──────── Records for the exercise ────────

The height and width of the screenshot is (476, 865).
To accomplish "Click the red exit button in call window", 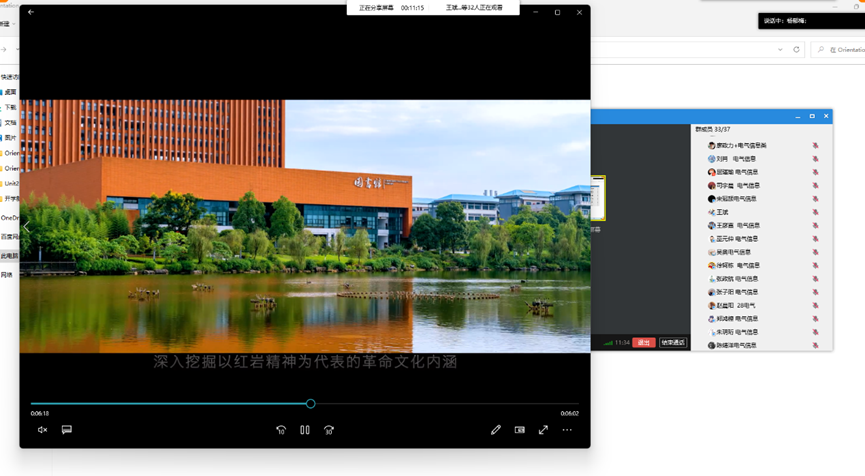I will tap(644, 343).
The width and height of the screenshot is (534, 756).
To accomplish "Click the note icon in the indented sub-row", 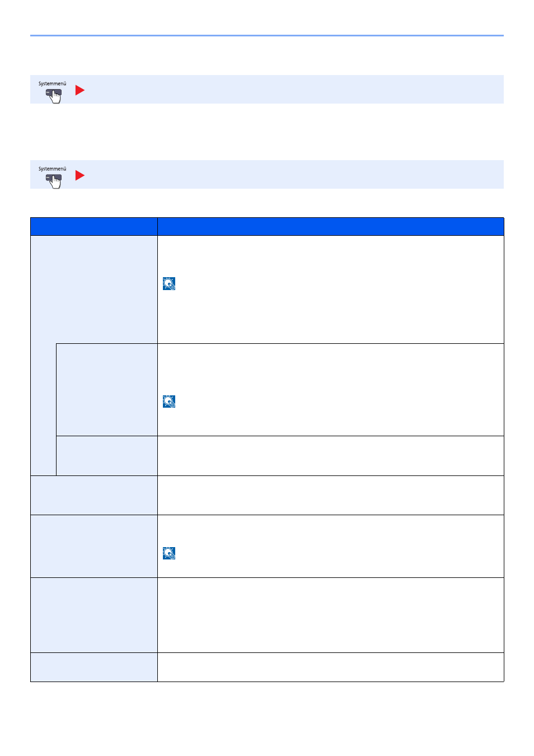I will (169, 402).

────────
──────── Records for the exercise ────────

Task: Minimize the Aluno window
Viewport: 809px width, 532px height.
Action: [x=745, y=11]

────────

### [What the task requires]
Check the listing above for "screenshot". Show every line where it turns up.

### [Output for this exercise]
The height and width of the screenshot is (476, 865).
The width and height of the screenshot is (534, 756).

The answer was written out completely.